■ **DOCUMENT TEXT**:
Several seminars are specifically devoted to professional development. In these seminars training staff address topics that are particularly relevant to early career psychologists, such as the licensure process and career choices after internship. Various seminars, including the Cultural Competencies Seminar, Training Director meeting, and Professional Development Seminar, provide opportunities for interns to reflect on their professional growth and examine their own work together as interns. In addition to general professional development, the internship also provides opportunities for interns to learn about professional specialization in Higher Education Mental Health. Interns participate in the varied activities and roles of Counseling Center psychologists, such as intake and urgent care assessment, outreach, crisis management, consultation with campus partners, time-limited individual therapy and process and theme oriented groups. Professional identity development within a Counseling Center setting is also addressed specifically in the Clinical Issues seminar, which is focused on a variety of clinical issues relevant to a Counseling Center population.
Cultural Competence and Diversity
A fundamental component of the training mission is to cultivate cultural competence. The student body at American University is culturally rich, including representation from over 146 countries and all 50 states. The university demonstrates a commitment to supporting a diverse student body with various student service programs, such as those for first generation college students, Pell eligible students, veterans and international students. Thus, in a range of roles and clinical responsibilities interns' growth in cultural competence occurs experientially, in contact with a culturally heterogeneous university community.
Across training experiences, interns are encouraged to cultivate their awareness of culture as a critical variable in understanding the experiences of their clients. We aim to create a training environment that respects individual differences and that encourages dialogue regarding culture, privilege, social justice, diversity and identity. We share a belief that an understanding of self in terms of one's own history, background and identity is crucial in learning to understand, respect and honor the differences of others, whether clients or co-workers. Conversations about culture occur throughout the internship experience; additionally, interns participate in a 9-month seminar that focuses on cultural competence. This seminar provides a dedicated space and time for interns to learn and dialogue about issues of diversity and how to incorporate this knowledge into clinical work. In this seminar interns are also encouraged to explore various aspects of their identities and how this influences their clinical work. In recognition of the importance of cultural competence and the significant amount of work that interns devote to this during their training year, interns give a year-end presentation to staff that illustrates cultural dynamics in their clinical work.

■ **INFORMATION SHOWN**:
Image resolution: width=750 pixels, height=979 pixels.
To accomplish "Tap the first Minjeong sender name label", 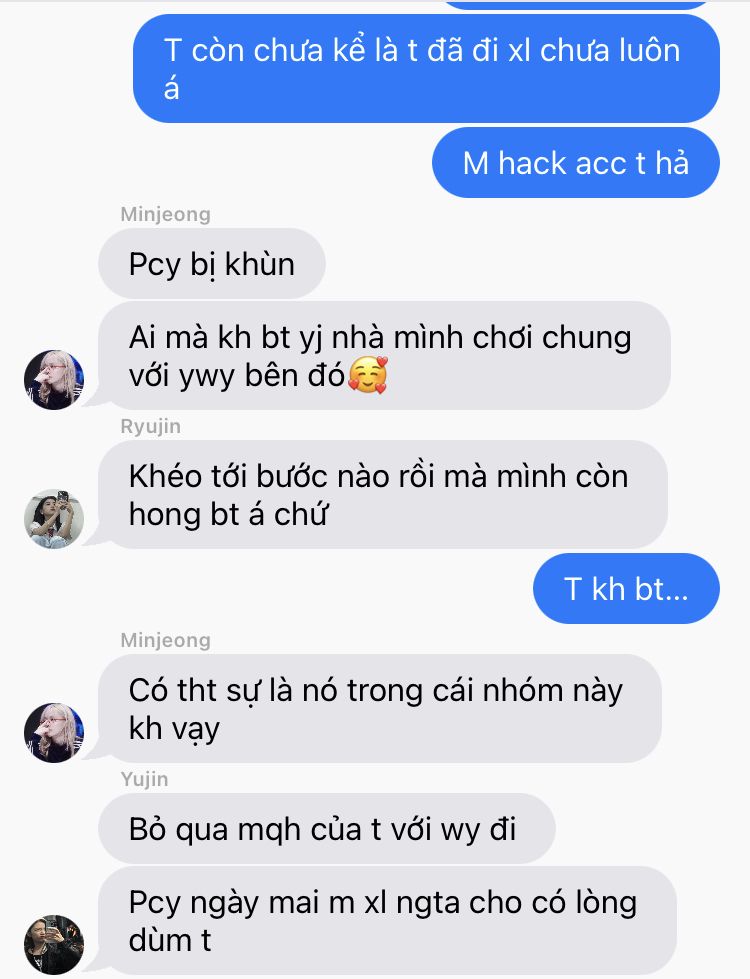I will tap(165, 214).
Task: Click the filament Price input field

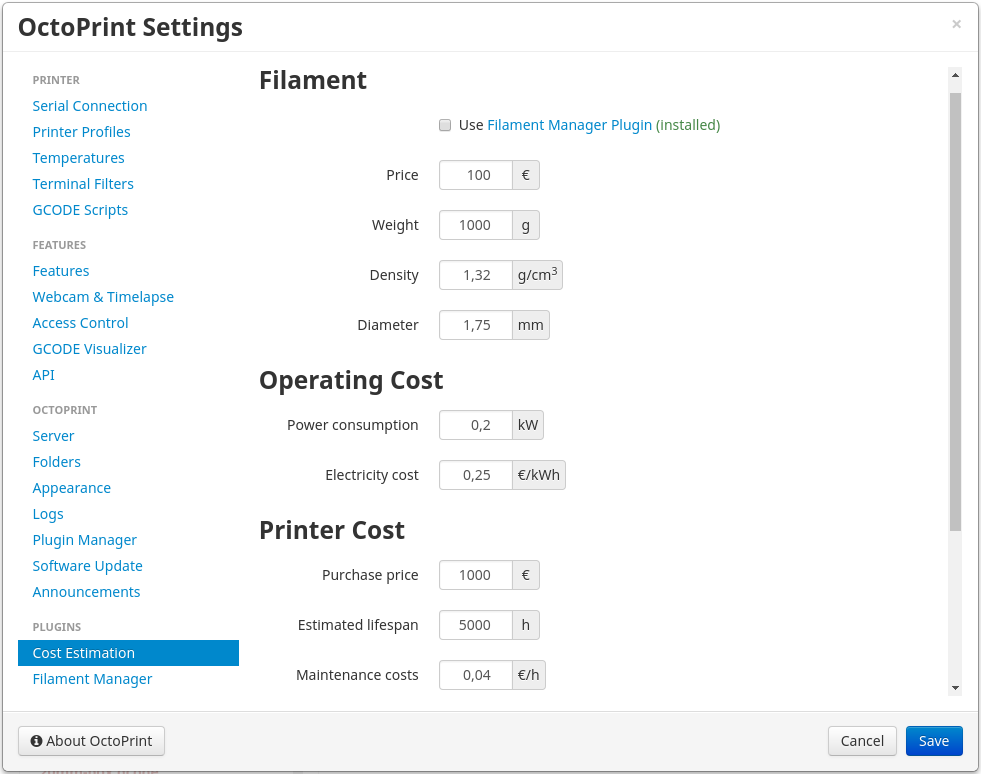Action: pos(475,175)
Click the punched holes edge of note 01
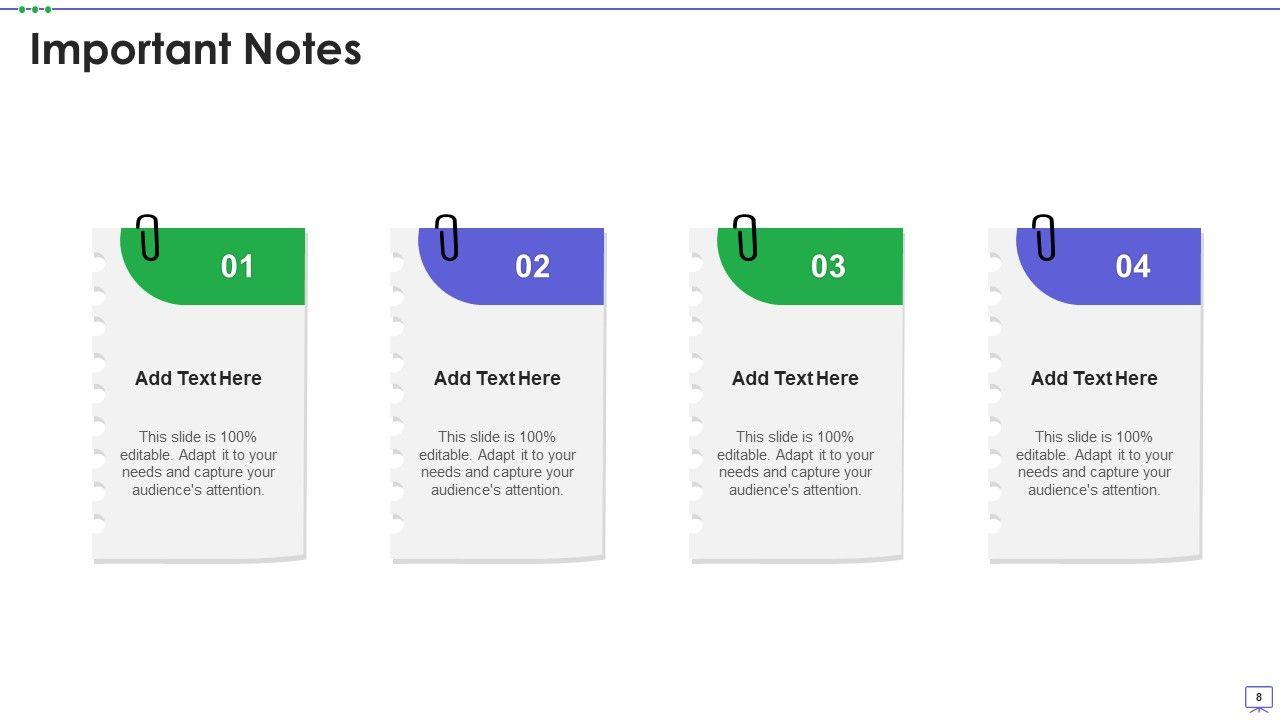The image size is (1280, 720). (99, 394)
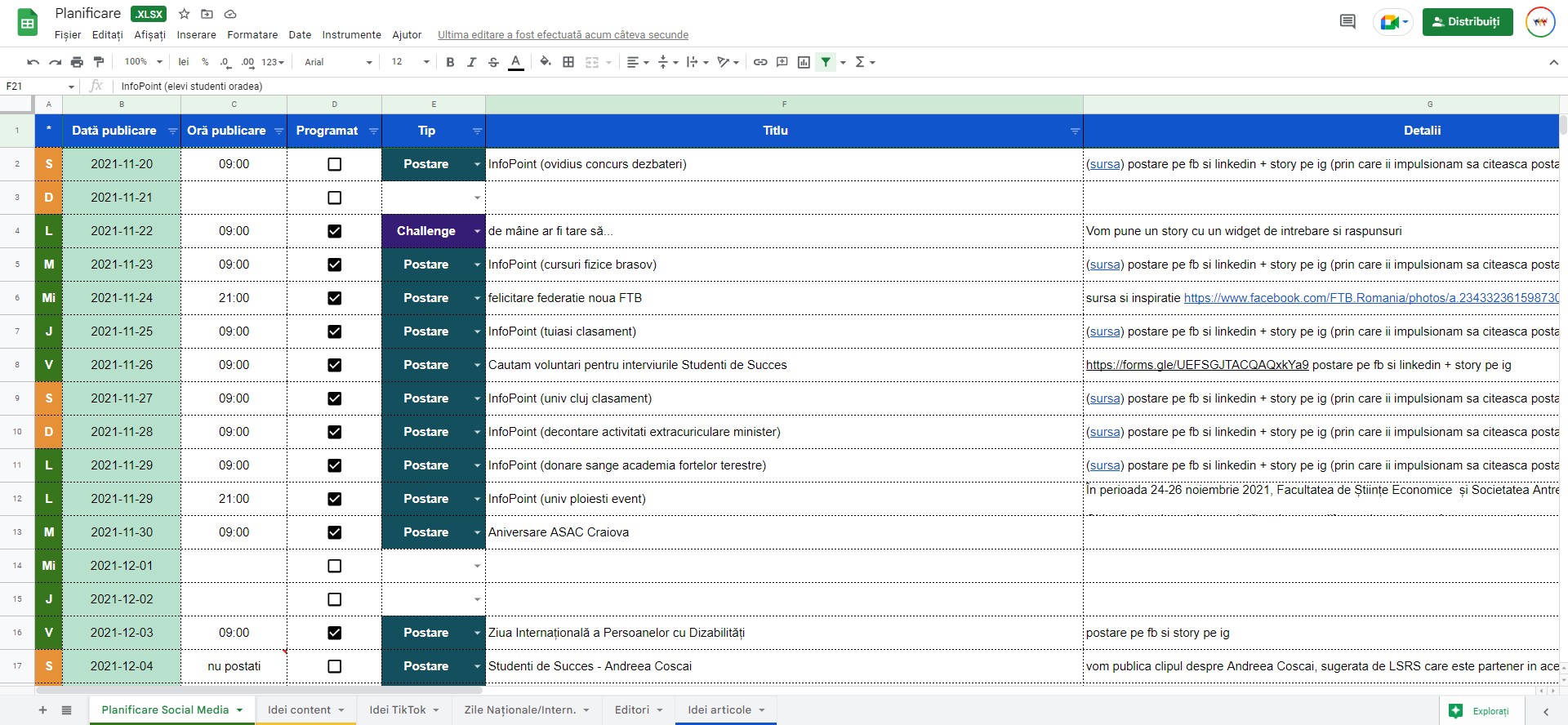
Task: Uncheck Programat for the Challenge row
Action: point(334,231)
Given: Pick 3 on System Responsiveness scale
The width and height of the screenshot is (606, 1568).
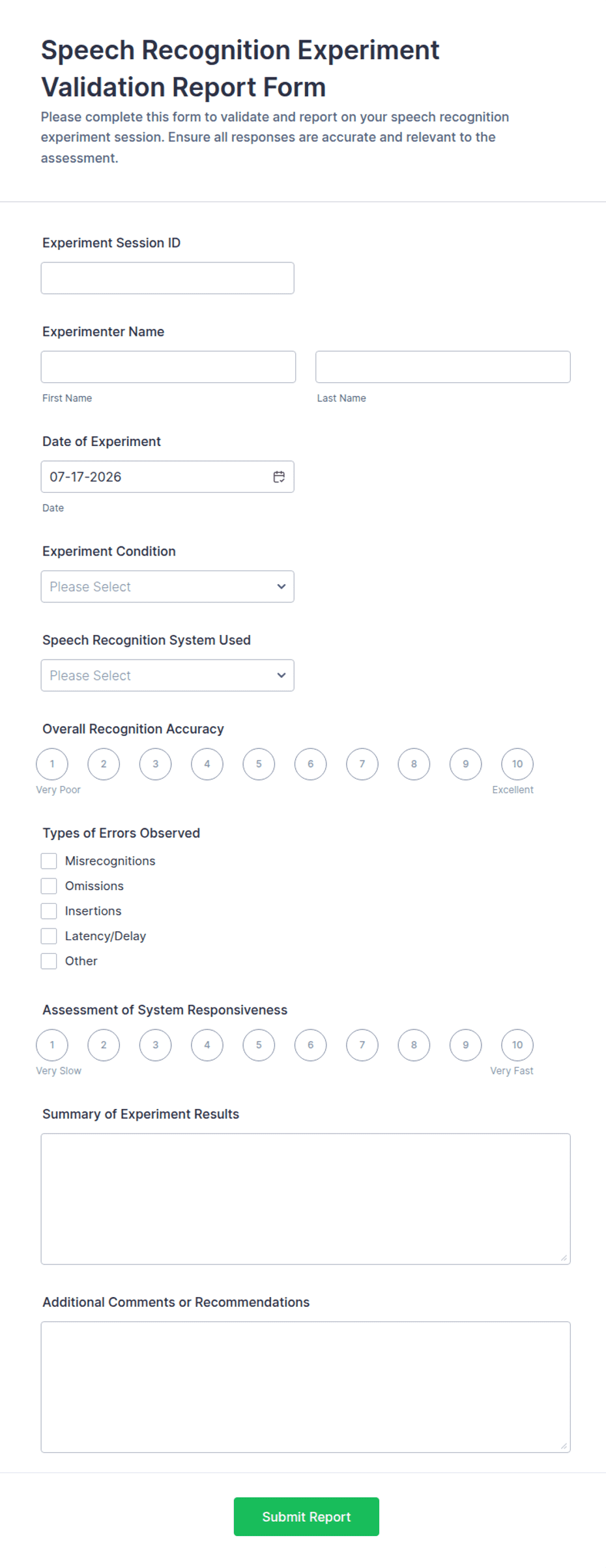Looking at the screenshot, I should 155,1045.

■ **THE TASK**:
Answer these questions from the internship text:
1. Which seminar specifically addresses professional identity development within a Counseling Center setting?
2. Students from how many countries are represented at American University?
3. How long does the seminar focused on cultural competence run?
The rows are separate material and have no connection to the internship text.

■ **RESPONSE AREA**:
1. The Clinical Issues seminar.
2. Over 146 countries.
3. 9 months.